What I love about shakshuka is its flexibility. On a meat free Monday it is perfect just as it is. If you are cooking on another day and want to add protein, it also pairs beautifully with shredded leftover roast chicken, which keeps the balance light and in line with that Mediterranean inspired lifestyle I am aiming for. Chorizo works too if you want more punch, but chicken is the one that feels right most often.

Alongside shakshuka, two other recipes have become regulars in my kitchen rotation. One is courgette curry, which sounds modest but delivers far more flavour than you might expect. Softened courgettes folded into a fragrant spiced sauce turn into something that feels both filling and fresh, and it proves the point that meat free does not have to mean boring. The other is vegetarian chilli mac and cheese, a one pot wonder that brings together the smoky warmth of a good chilli with the indulgent pull of pasta and cheese. It is unapologetically hearty, and I have yet to see anyone turn down a second bowl.

None of these dishes feel like a compromise. They are not the kind of things you cook in order to “make do.” They are the kind you cook because they are good food, full stop. And that is what makes Meat Free Monday sustainable.

■ Data extract:
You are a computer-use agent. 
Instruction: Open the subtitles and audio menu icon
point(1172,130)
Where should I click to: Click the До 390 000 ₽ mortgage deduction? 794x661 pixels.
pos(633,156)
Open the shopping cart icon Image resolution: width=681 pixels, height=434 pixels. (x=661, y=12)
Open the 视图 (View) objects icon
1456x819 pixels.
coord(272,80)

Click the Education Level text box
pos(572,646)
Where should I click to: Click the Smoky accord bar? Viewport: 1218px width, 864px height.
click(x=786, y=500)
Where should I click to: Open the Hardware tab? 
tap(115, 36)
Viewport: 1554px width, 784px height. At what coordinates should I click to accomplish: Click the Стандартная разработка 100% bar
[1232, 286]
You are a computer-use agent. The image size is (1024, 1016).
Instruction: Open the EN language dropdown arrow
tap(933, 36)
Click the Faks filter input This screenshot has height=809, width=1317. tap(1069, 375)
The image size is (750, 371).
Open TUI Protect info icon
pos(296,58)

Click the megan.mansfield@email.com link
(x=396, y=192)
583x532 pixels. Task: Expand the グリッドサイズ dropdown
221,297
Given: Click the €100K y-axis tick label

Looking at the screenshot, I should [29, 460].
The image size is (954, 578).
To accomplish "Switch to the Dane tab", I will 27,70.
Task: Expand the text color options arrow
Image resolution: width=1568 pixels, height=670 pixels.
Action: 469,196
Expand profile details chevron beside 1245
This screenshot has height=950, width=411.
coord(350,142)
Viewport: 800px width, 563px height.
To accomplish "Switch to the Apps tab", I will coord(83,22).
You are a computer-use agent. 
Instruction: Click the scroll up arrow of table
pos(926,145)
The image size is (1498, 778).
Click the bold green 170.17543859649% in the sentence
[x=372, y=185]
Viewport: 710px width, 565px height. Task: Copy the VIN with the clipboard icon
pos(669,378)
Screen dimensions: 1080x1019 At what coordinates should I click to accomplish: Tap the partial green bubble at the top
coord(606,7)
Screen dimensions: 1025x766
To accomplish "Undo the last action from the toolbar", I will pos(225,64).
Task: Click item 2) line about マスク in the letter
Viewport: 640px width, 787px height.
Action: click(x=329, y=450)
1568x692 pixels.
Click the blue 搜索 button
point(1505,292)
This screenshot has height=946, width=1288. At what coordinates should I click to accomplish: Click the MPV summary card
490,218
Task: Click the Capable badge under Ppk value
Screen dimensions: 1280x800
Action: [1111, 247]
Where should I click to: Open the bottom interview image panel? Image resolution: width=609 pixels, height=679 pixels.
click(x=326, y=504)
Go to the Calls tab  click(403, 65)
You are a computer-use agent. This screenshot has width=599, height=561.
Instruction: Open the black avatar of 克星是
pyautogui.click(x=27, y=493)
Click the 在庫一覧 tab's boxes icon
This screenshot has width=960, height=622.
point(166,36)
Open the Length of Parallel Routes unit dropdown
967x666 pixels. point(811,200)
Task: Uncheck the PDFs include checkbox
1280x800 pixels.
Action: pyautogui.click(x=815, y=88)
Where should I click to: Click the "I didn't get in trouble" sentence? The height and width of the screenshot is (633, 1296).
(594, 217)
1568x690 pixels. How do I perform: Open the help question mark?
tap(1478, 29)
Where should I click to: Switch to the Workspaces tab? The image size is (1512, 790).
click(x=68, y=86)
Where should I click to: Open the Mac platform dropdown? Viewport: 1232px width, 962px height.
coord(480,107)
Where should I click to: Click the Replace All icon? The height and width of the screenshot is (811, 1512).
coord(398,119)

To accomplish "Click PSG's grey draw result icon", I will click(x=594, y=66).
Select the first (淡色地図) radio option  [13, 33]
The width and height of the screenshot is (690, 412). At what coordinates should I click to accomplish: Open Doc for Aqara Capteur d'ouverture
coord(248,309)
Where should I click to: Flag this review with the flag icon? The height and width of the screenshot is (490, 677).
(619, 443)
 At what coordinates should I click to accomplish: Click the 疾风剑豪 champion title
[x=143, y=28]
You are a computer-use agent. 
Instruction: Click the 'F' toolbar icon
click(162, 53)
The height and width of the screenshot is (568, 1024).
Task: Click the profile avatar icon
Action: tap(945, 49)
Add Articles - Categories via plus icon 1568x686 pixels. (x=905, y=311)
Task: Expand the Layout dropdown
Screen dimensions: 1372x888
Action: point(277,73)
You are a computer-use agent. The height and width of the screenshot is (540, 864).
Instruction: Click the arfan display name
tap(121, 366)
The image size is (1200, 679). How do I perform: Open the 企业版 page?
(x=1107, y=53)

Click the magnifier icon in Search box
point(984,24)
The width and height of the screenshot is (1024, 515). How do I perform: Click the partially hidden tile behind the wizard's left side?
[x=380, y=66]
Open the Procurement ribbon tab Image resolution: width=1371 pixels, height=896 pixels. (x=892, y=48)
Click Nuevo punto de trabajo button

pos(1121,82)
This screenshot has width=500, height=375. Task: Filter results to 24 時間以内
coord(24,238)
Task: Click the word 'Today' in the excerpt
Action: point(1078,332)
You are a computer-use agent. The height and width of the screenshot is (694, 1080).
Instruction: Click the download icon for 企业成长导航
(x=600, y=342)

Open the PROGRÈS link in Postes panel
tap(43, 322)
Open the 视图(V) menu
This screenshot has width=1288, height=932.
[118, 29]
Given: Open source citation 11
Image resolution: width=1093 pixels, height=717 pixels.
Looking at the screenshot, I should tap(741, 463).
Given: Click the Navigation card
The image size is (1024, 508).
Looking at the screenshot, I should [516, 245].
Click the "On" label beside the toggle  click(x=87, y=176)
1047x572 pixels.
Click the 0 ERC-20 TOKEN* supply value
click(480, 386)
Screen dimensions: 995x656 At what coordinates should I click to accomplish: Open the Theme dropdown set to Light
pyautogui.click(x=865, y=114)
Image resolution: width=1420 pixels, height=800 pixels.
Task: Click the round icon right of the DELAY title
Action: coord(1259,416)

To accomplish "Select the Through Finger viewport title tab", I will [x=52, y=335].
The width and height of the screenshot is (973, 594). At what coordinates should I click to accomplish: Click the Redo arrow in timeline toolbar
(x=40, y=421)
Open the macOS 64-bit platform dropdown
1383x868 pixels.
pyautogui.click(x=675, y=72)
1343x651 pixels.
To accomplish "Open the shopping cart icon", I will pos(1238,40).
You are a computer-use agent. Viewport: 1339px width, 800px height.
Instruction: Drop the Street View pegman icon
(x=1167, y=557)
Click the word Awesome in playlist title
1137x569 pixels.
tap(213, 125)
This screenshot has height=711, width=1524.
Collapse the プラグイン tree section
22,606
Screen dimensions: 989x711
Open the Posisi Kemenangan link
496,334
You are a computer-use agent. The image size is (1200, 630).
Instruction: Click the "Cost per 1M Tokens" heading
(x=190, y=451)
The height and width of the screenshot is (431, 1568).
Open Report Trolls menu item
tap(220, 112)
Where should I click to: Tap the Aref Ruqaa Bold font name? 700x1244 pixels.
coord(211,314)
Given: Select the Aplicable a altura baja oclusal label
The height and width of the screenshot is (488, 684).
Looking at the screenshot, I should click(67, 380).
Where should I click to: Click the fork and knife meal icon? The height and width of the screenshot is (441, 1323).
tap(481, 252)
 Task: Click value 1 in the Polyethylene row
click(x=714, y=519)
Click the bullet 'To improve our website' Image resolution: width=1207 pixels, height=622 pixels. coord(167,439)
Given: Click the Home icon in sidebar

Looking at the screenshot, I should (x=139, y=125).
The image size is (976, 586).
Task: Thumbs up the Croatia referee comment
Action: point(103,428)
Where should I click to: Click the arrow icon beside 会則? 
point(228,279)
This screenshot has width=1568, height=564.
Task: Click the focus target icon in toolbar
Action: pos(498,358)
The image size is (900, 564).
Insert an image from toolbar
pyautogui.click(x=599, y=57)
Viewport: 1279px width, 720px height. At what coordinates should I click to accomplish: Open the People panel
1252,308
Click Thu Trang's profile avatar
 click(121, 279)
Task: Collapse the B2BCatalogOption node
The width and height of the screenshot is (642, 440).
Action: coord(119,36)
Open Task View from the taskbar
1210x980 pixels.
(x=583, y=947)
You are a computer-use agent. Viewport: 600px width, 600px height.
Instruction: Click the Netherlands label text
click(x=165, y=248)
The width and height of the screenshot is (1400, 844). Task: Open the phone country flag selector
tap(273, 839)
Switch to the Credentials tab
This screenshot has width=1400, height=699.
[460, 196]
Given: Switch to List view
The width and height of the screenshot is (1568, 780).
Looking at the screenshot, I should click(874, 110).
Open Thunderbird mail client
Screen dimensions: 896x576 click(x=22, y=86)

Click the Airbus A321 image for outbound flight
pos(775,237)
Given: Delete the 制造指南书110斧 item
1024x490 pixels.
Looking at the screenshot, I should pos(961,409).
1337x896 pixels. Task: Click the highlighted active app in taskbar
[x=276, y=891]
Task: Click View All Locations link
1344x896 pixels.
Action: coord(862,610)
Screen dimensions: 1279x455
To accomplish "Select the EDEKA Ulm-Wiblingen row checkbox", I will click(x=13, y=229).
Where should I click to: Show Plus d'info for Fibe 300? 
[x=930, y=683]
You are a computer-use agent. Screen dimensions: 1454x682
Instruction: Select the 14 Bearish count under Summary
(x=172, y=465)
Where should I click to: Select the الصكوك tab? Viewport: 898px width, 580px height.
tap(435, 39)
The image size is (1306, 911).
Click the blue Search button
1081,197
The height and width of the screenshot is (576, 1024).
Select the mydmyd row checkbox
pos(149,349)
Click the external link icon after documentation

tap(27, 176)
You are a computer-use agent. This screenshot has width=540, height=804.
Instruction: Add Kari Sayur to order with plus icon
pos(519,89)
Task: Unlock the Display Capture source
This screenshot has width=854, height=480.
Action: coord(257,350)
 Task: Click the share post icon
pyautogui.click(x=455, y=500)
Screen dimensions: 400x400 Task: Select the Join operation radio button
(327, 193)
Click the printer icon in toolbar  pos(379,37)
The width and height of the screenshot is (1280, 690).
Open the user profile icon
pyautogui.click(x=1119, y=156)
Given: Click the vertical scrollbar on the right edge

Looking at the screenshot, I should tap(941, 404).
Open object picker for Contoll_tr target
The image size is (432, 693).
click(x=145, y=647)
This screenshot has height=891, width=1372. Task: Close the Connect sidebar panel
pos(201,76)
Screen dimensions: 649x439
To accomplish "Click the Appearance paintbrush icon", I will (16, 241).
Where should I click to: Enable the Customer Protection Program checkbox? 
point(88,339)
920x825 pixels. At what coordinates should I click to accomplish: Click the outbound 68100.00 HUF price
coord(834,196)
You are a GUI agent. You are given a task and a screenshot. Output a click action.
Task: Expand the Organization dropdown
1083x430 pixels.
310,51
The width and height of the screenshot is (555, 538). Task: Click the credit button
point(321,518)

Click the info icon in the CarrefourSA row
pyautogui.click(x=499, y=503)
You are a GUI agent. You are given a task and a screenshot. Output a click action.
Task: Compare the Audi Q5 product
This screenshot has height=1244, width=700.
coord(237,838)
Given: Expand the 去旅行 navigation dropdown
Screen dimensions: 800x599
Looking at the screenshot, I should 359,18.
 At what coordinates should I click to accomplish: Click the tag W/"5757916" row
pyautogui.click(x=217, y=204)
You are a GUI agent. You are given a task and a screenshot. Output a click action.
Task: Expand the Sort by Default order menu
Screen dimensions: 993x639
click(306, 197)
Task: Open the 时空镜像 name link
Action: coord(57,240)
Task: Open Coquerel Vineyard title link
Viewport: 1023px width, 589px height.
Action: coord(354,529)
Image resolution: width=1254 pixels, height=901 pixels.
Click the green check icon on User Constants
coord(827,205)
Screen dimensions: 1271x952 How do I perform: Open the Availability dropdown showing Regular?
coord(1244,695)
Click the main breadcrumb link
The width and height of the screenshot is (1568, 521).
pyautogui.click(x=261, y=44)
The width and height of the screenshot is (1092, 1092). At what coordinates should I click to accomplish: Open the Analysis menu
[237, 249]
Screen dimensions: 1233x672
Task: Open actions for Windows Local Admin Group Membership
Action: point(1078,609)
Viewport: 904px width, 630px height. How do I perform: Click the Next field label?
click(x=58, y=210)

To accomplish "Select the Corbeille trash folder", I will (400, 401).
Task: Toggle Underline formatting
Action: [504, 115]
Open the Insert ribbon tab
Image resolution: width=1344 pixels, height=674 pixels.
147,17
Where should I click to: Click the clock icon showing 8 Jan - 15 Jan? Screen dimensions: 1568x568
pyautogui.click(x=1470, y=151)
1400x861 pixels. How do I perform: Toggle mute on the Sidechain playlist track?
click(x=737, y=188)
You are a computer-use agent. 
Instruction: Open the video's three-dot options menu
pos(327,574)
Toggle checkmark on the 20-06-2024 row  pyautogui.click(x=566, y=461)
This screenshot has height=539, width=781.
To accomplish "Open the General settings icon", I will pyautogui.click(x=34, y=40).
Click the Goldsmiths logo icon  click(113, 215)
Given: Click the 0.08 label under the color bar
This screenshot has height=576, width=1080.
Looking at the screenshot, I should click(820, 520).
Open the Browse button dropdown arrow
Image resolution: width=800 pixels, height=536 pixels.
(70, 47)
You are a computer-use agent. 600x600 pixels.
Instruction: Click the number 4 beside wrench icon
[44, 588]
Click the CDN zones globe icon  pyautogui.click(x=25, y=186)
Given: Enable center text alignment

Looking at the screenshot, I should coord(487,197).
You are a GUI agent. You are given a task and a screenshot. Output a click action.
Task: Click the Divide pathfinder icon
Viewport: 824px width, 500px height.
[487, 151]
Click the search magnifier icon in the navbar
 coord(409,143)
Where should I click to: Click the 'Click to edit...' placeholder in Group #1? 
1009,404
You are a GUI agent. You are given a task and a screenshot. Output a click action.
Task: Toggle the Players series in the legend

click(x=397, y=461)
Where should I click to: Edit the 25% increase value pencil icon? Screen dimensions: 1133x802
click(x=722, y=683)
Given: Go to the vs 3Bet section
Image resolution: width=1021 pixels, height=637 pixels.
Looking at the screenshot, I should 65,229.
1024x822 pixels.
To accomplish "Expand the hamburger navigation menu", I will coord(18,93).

■ Activities:
1. Answer these from the text about meat free cooking.
(a) What leftover meat does the writer suggest adding to shakshuka?
(b) What vegetable goes into the curry?
(c) Which dish is called a one pot wonder?
2. Write a continuation of the text about meat free cooking.

■ Outputs for the tasks:
1.
(a) Shredded leftover roast chicken
(b) Courgettes
(c) Vegetarian chilli mac and cheese

2.
If you want it to stick, variety helps. Change the spices, swap the grains, use chickpeas instead of lentils, throw sweet potatoes into a tray bake where you might normally use ordinary ones. Roasted vegetables tossed through couscous with olive oil and herbs can be entirely different depending on what you scatter in, and it is almost impossible to get wrong.

Batch cooking is another saviour. Make double portions of chilli mac or curry, tuck some away in the freezer, and you will thank yourself later when a long day threatens to derail your good intentions.

For me, Meat Free Monday has never been about denying myself something, or ticking a box to feel virtuous. It has been about giving myself another option. It is about food that feels abundant rather than sparse, food that makes you want to sit down at the table rather than graze in front of the fridge. It stretches your cooking, saves a bit of money, and might do some good for the planet too.

Most of all, it proves that vegetables can take the lead just as well as anything else. Get it right, and Meat Free Monday is not a chore at all. It is just another night of good food without the sad salad.


Shakshuka Recipe

Ingredients

  • 1 tablespoon olive oil, plus extra for drizzling
  • 1 teaspoon cumin seeds
  • 1 onion, finely sliced
  • 2 garlic cloves, minced
  • 2 peppers, sliced (use different colours if you can)
  • 1 teaspoon paprika
  • 1 tin of chopped tomatoes (use two if you like extra sauce, or swap to passata)
  • 1 teaspoon honey or maple syrup (optional, to soften acidity)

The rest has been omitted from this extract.